> [INSTRUÇÕES E REQUISITOS] Dê a continuação do texto com as resenhas de gibis, começando logo após a última frase apresentada.

Pacotinho de gibis

2006-06-21

Pacotinho #8

Action Philosophers #5

[OK] Quando eu vi o Derrida como The Deconstructonator, juro que achei que esse gibi era paródia de super-heróis usando filósofos famosos. Mas não, é um gibi sério de ensino de filosofia, mais ou menos no estilo do Mundo de Sofia. A idéia seria boa, se não fosse mal-executada. Ele ficaria muito melhor sem os gracejos que o autor coloca na história. A idéia de usar gibis como ferramenta de ensino é antiga, eu mesmo aprendi as geometrias não-euclideanas lendo os gibis do Anselmo Curioso, pena que esse aqui deu errado.

Bound by Law #1

[BOM] Por outro lado, eis aqui um exemplo de gibi sério que acerta exatamente no ponto. Ele foi produzido por uma faculdade americana de direito, e usa os quadrinhos pra ensinar as nuances do sistema de copyrights e fair use vigentes nos USA. Nesse caso os desenhos ajudam a fixar a idéia do texto, ao invés de distrair do tema, como fazia o gibi anterior. O gibi em si tem foco em como o sistema de copyrights atrapalha na produção de documentários, são de dar medo as situações descritas na história. Esse gibi inteiro pode ser lido na web.

> [DADOS COLETADOS]

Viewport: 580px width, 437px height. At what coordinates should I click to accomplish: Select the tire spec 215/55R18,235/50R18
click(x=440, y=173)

> [RESPOSTA DO EXERCÍCIO]
Marvel Romance Redux #1

[RUIM] Outra idéia desperdiçada. Hoje em dia é praticamente natural associar quadrinhos com super-heróis, mas na verdade esse fenômeno é bem recente. Até os anos 70, os quadrinhos americanos tinha uma gama muito maior de assuntos, incluindo crônicas de guerra, gibis de terror e até mesmo romances. Os romances eram feitos por todas as editoras, incluindo a Marvel e a DC, e os produtores eram exatamente os mesmos dos outros gêneros. Se você procurar no ebay, vai até encontrar gibis de romance feitos pelo Stan Lee e pelo Jack Kirby!

Pois bem, a idéia do Marvel Romance Redux era fazer uma paródia da época. Eles foram no arquivo, pegaram vários gibis da época, e deram pros escritores atuais reescreverem os balões. Só mudaram o texto, a arte permaneceu exatamente a mesma. Embora isso tivesse potencial, na prática as histórias redubladas ficaram muito, muito ruins. O humor é muito rasteiro, confesso que vi paródias mais elaboradas lendo MAD.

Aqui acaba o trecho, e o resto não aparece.